» **Input data**
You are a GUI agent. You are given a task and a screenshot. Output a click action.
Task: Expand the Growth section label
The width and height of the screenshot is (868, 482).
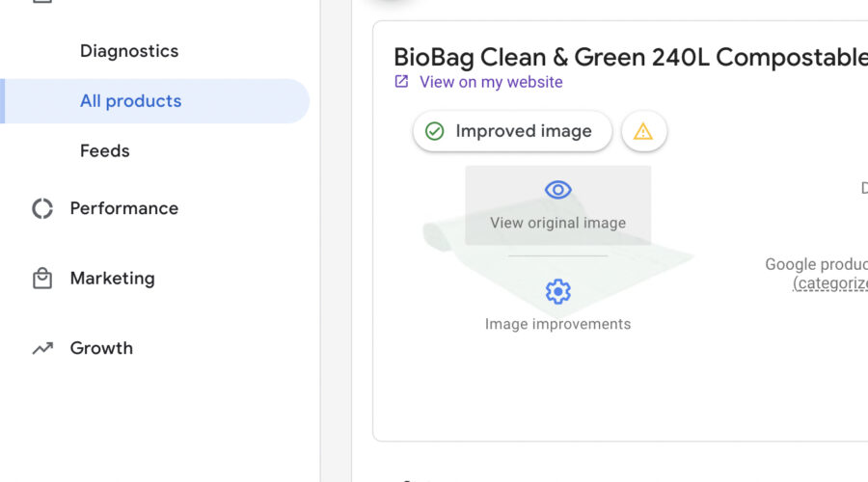coord(101,349)
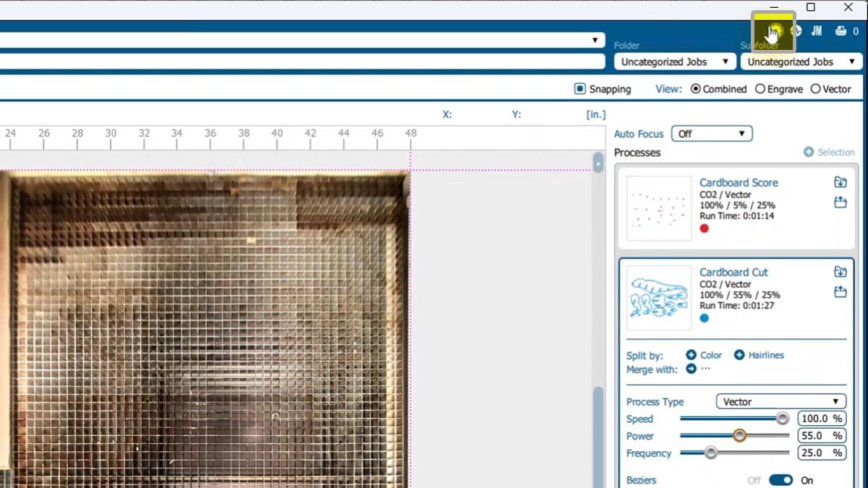Click the Merge with arrow icon
This screenshot has width=868, height=488.
pyautogui.click(x=691, y=369)
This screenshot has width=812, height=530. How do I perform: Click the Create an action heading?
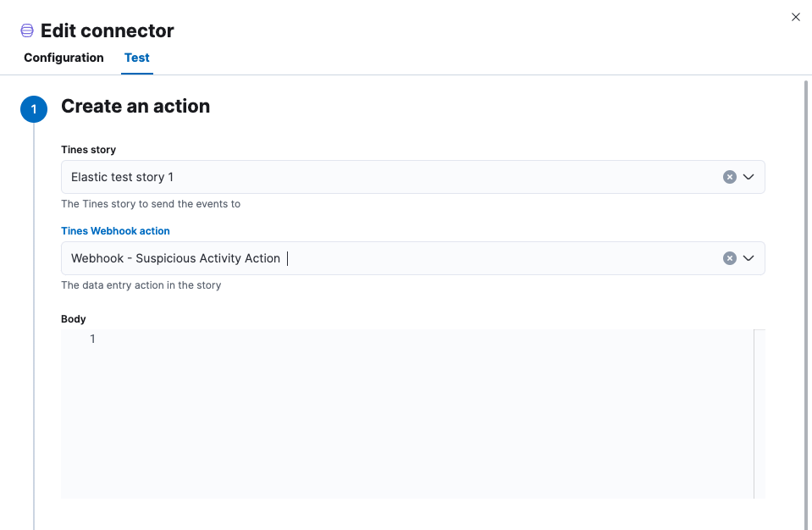click(x=135, y=106)
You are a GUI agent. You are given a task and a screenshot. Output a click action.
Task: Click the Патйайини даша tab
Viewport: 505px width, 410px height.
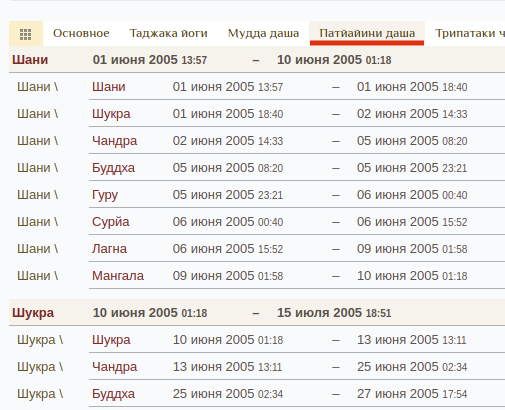tap(367, 33)
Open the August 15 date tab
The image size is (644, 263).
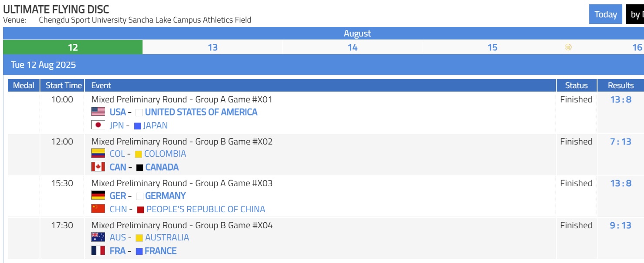click(492, 47)
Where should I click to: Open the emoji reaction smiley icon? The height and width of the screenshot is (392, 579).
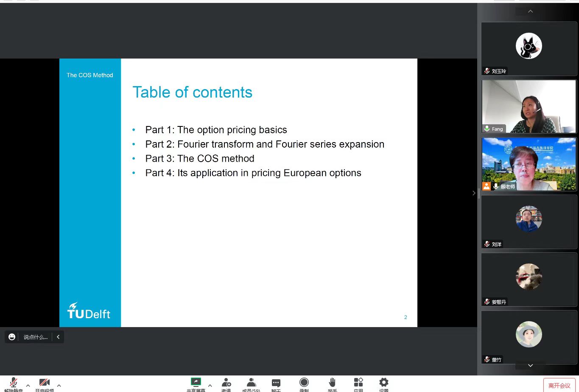click(x=12, y=337)
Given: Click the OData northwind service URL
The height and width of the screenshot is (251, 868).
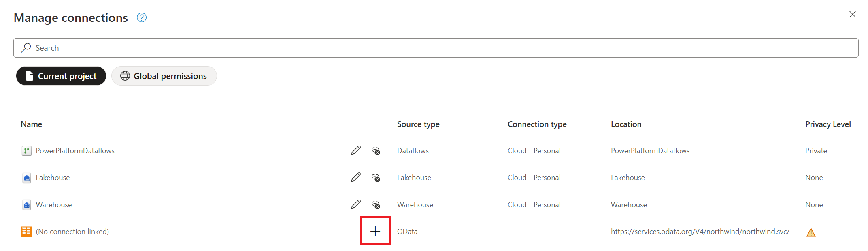Looking at the screenshot, I should click(700, 232).
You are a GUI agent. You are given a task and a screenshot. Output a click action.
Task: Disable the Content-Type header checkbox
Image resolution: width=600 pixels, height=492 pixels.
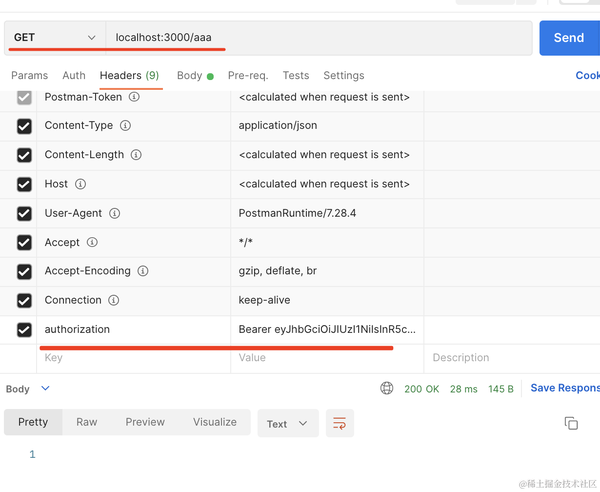click(24, 126)
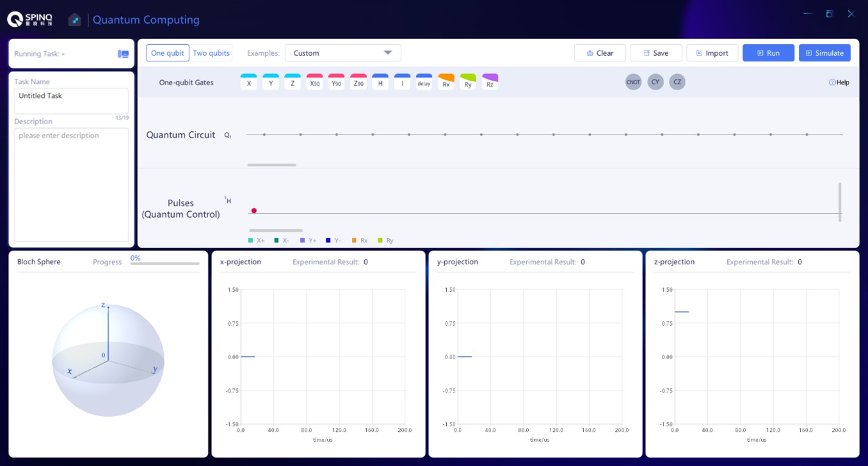Clear the quantum circuit

click(x=600, y=53)
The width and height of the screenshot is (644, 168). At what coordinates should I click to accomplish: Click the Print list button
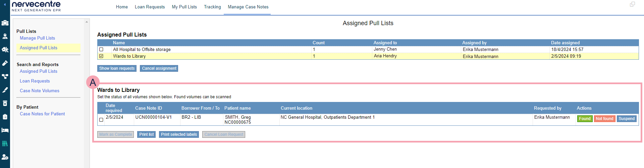(x=147, y=134)
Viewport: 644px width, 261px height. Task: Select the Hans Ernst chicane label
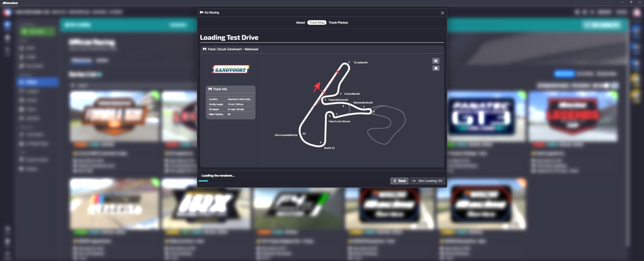tap(339, 121)
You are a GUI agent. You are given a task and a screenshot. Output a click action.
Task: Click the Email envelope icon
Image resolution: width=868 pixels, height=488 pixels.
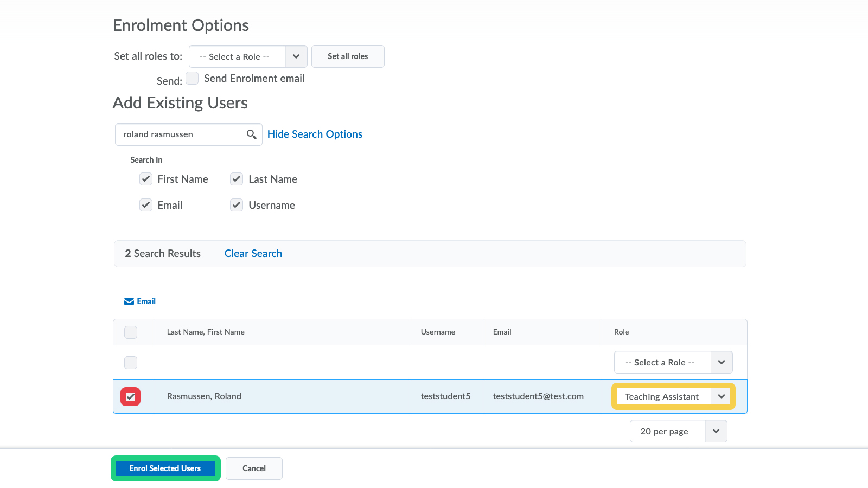tap(129, 301)
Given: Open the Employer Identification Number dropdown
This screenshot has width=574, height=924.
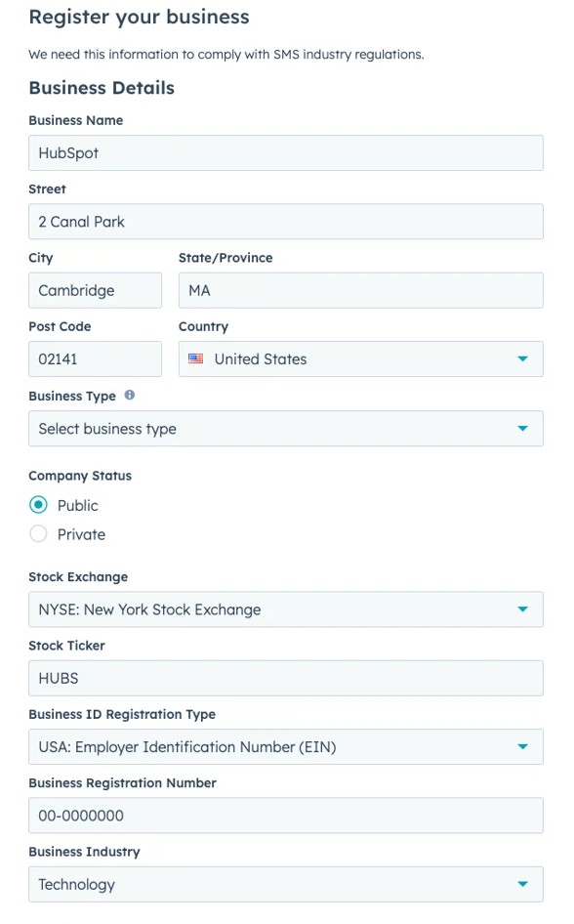Looking at the screenshot, I should click(285, 746).
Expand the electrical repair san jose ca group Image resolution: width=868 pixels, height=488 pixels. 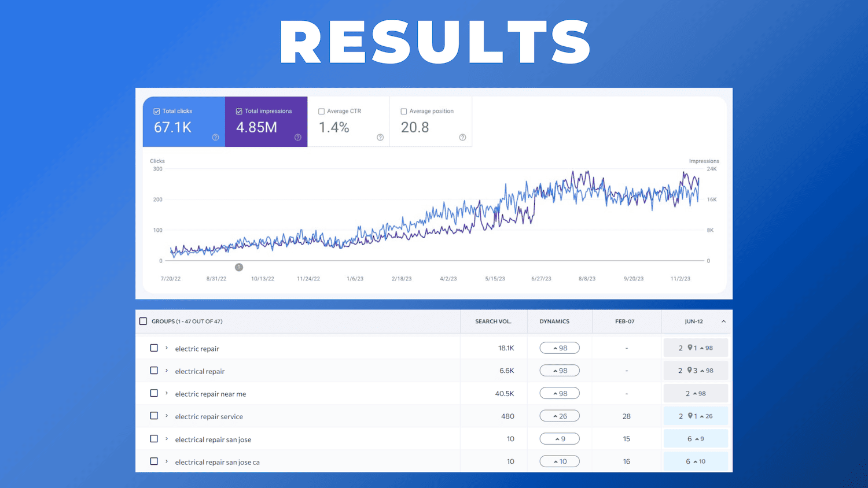[x=167, y=461]
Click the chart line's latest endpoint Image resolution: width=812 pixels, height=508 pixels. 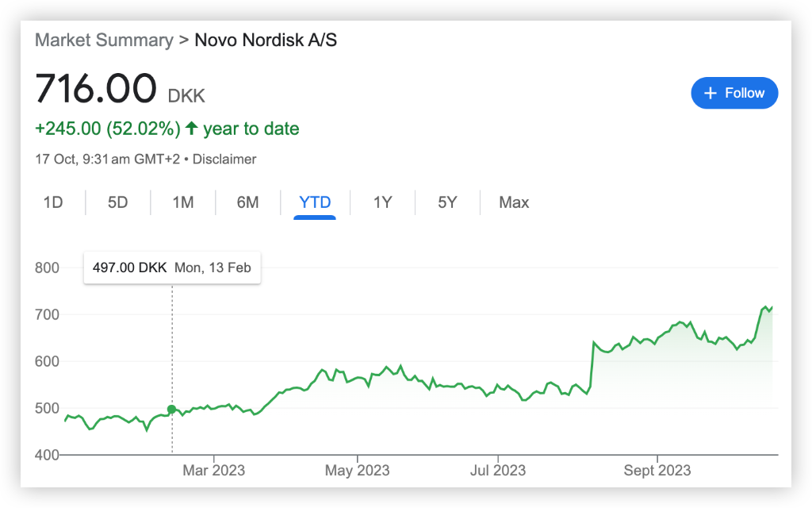point(772,307)
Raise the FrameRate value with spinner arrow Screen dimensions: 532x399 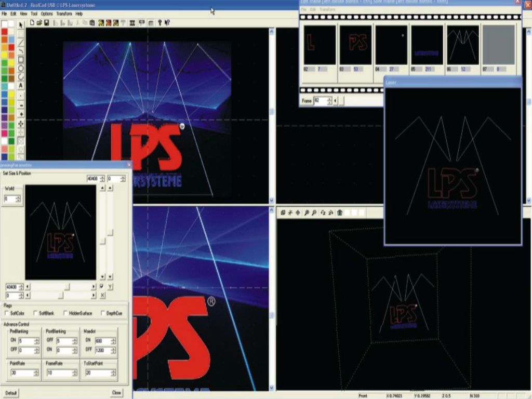pyautogui.click(x=74, y=371)
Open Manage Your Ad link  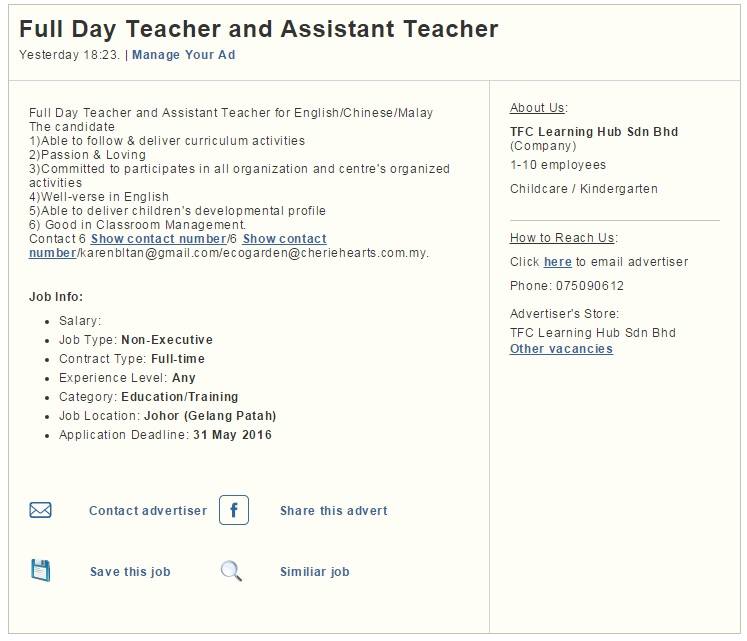[x=183, y=55]
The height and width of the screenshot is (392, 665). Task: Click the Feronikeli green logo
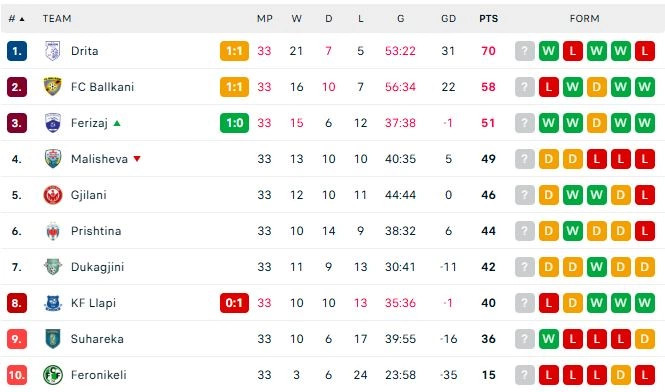[53, 375]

» **Exercise description**
Treat the line with "This screenshot has width=812, height=530." as the start and the line with "Task: Click the Email envelope icon" as the end, and return exactly that span of the data above, both ends included, without pictures.

» **Written response**
This screenshot has width=812, height=530. How do I perform: Click the Create an action heading?
click(x=135, y=106)
You are a GUI agent. You are given a task and a screenshot. Output a click action.
Task: Click the Патйайини даша tab
Viewport: 505px width, 410px height.
tap(367, 33)
Open the August 15 date tab
The image size is (644, 263).
click(492, 47)
Where should I click to: Open the emoji reaction smiley icon? The height and width of the screenshot is (392, 579).
click(x=12, y=337)
Given: Click the OData northwind service URL
The height and width of the screenshot is (251, 868).
Looking at the screenshot, I should click(700, 232).
You are a GUI agent. You are given a task and a screenshot. Output a click action.
Task: Disable the Content-Type header checkbox
Image resolution: width=600 pixels, height=492 pixels.
click(24, 126)
Clear the quantum circuit

click(x=600, y=53)
The width and height of the screenshot is (644, 168). At what coordinates should I click to accomplish: Click the Print list button
(x=147, y=134)
Viewport: 644px width, 261px height. Task: Select the Hans Ernst chicane label
tap(339, 121)
You are a GUI agent. You are given a task and a screenshot. Output a click action.
Task: Click the Email envelope icon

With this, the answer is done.